Sequence logo plot of amino acid abundance in TPR and TCH of 42 proteins of known structure (Table 1). The plot was performed as previously described¹² from 3TPR (A) and the adjoining Leu7-centric 11-mer peptide in the TCH (B), as described in the “Results” section. The major signature residues of TPR are indicated in black font, while the TCH-interactive residues are in red, showing that the 2 populations are different. TCH indicates TPR-companion helices; TPR, tetratricopeptide repeat.

Interestingly, most of the frequently occurring signature residues of TPR, notably 3A, Y4, G8, A20, and P32 (Figure 7A), tend to be absent in TCH interaction (Figures 6 and 7A, Table 2) which is due to their location on the other side of the helix or at different angles, as viewed in the available 3D structures (not shown). Thus, the TPR amino acids may consist of 2 functional classes, those involved in TPR function per se, and those engaged in making contacts with the TCH, possibly for the maintenance of structure and solubility.

Unfortunately, sequence logo plot could not be directly applied to full-length TCH sequences, as the operation requires sequences of identical lengths.

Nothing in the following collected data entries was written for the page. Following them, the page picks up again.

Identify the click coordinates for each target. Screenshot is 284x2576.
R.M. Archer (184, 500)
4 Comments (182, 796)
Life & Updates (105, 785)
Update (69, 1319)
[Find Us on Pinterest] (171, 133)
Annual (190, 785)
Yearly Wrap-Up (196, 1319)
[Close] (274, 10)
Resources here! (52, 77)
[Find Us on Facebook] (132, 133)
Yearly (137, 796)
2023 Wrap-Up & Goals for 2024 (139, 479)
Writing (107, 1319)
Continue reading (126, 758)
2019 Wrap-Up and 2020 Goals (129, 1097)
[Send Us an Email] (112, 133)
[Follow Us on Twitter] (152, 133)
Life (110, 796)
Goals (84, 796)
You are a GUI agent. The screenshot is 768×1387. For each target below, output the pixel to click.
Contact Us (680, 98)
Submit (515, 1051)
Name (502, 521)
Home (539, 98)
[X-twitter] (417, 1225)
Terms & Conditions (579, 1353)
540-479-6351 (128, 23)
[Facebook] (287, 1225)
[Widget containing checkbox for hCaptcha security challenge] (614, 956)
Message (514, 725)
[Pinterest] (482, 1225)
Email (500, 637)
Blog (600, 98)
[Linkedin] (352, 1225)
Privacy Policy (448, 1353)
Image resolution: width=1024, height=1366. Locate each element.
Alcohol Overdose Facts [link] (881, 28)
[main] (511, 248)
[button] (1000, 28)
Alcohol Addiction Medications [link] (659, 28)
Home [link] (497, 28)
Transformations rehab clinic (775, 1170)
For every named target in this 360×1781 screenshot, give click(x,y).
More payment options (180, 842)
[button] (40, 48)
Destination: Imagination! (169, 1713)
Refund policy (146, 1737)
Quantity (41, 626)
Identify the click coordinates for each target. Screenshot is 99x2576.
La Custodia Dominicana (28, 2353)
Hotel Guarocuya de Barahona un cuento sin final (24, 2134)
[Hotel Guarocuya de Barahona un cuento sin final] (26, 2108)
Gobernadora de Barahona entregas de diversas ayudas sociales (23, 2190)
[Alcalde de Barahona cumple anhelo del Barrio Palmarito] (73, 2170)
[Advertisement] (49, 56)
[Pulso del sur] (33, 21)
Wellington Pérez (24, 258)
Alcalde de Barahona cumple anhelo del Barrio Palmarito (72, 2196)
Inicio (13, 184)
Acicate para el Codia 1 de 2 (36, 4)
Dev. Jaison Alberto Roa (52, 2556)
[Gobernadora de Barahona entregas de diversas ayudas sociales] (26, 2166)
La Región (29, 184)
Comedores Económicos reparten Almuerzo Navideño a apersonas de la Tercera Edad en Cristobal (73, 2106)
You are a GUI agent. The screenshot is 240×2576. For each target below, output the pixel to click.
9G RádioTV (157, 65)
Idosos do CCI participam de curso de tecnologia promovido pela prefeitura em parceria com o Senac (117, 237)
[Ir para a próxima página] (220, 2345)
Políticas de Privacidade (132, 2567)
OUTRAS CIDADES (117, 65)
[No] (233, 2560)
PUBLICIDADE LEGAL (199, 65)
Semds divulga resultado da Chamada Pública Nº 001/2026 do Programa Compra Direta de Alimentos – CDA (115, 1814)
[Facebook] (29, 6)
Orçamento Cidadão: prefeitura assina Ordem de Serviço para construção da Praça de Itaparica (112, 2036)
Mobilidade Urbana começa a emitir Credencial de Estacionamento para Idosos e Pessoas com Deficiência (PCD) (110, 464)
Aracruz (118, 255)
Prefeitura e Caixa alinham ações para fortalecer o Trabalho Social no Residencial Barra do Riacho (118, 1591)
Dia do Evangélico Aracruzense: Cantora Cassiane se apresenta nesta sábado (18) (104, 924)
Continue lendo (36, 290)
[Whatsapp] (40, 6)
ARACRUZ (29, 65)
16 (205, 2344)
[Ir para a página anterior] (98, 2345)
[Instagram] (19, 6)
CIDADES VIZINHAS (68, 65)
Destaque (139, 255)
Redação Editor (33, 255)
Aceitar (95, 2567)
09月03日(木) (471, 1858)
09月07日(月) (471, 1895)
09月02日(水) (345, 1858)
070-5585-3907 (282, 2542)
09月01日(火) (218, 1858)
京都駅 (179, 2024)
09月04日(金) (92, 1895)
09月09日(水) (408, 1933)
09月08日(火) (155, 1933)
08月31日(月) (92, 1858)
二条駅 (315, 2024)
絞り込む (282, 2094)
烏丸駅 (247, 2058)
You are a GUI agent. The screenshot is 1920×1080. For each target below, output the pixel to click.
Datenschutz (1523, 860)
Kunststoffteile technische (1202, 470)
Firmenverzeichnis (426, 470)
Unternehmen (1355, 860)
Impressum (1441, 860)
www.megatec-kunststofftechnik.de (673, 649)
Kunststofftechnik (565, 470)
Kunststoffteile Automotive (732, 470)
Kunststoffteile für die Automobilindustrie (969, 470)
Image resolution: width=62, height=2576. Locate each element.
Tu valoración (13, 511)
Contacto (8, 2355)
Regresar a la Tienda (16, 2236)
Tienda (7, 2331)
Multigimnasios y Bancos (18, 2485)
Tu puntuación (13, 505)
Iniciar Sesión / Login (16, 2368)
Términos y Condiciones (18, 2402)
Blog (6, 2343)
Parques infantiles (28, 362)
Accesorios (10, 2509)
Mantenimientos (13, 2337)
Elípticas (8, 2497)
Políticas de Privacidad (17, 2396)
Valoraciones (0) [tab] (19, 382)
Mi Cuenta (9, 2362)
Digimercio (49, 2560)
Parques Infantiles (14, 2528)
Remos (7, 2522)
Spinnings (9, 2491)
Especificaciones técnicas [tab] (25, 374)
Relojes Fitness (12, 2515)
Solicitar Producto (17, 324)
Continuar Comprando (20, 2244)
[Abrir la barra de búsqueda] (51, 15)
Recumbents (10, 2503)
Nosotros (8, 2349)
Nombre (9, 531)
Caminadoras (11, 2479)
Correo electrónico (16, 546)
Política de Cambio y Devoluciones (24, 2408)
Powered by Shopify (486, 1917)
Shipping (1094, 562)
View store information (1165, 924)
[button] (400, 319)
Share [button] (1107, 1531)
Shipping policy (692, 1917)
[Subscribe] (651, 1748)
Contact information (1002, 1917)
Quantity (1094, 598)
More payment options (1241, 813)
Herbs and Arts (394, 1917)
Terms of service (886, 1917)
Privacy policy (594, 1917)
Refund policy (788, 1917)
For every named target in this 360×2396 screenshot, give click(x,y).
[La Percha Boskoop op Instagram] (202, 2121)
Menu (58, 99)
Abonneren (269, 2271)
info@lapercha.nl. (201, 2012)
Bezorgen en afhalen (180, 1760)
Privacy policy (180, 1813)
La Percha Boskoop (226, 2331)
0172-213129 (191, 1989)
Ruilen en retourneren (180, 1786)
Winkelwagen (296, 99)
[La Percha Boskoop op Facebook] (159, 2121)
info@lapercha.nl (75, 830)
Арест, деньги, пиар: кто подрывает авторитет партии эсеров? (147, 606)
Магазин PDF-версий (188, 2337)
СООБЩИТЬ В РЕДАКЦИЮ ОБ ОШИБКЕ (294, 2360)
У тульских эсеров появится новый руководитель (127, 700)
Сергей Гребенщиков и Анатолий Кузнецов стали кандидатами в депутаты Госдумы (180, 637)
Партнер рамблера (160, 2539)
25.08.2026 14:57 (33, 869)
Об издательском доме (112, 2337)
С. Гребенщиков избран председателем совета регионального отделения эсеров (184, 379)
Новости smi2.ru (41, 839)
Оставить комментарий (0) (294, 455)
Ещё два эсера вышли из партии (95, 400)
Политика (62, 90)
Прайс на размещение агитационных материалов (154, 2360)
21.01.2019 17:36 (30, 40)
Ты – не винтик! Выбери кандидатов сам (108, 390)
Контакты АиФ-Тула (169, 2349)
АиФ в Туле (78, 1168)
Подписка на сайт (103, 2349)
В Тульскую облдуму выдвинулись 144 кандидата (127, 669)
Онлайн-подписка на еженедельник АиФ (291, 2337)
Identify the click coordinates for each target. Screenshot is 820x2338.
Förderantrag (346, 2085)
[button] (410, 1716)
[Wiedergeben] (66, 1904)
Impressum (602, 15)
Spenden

In an effort to circumvent this hurdle, I concentrated on Y24 (Tyr24), located in the middle of the B-helix, as the single most frequently interactive amino acid in the TPR, which often interacted with Leu in the TCH, roughly at position 7 in independent numbering (Figure 6). Here and elsewhere, I have used “position 7” more as an eponym rather than an exact position count for all TCHs because, as mentioned before, the TCHs are of variable lengths, connected to the B-helix by spacers that are also of variable lengths. It is fair to assume that the proper alignment of the TCH with the B-helix is achieved by energetically optimal contacts (eg, Table 2) and not by absolute amino acid number count. All TCH sequences containing Y24-interactive Leu (from solved structures as well as corresponding locations in predicted structures) were sorted out and aligned by the Leu. The largest common denominator of the length of these peptides was 11 amino acids, with 5 amino acids on either side of the central Leu (Figure S3). A total of 38 such 11-mers were then subjected to sequence logo plot. As seen in the plot (Figure 7B), Leu stands out as the lone amino acid in the seventh position, evidently because the peptides were selected for its presence; reciprocally, no amino acid dominates in the other positions, further underscoring the heterogeneity in the sequence. Nevertheless, there were hints of some preference of aliphatic hydrophobic residues Leu, Ala, and Val at position 10, and basic residues Arg and Lys at position 12. Although not explored further, it is likely that this preference complements the interacting amino acids in the cognate positions of the B-helix.

Covariation of interacting amino acids

Preference of interaction between two amino acid residues is also reflected in their covariation, which was previously noted for interaction between two TPRs of the 3TPR modules.⁴ In conducting a similar analysis between TCH and TPR, I considered not only Y24 of the TPR but also L24 and F24, the second and third most interactive amino acids in the same position. The frequency of their interaction with all 20 amino acids was then plotted in a 3D multi-bar plot (Figure 8A).

Figure 8.

Covariation of position 24 of TPR and interacting position 7 of TCH. (A) The 3-dimensional multi-bar graph plots the frequency of all 20 possible amino acids (shown in single letter codes) in TCH that were found to make contacts with Y24, F24, or L24 in the TPR B-helix. The major interacting bars are indicated. (B) Visualization of interaction between Y24 and L7 (in PDB 2VYI) and between L24 and A7 (3 bonds, in PDB 2XEV), depicted in space-filling model. The actual position numbers of the amino acids in the full-length polypeptides are Y182-L199 (in 2VYI) and L98-A114 (in 2XEV). TCH indicates TPR-companion helix; TPR, tetratricopeptide repeat.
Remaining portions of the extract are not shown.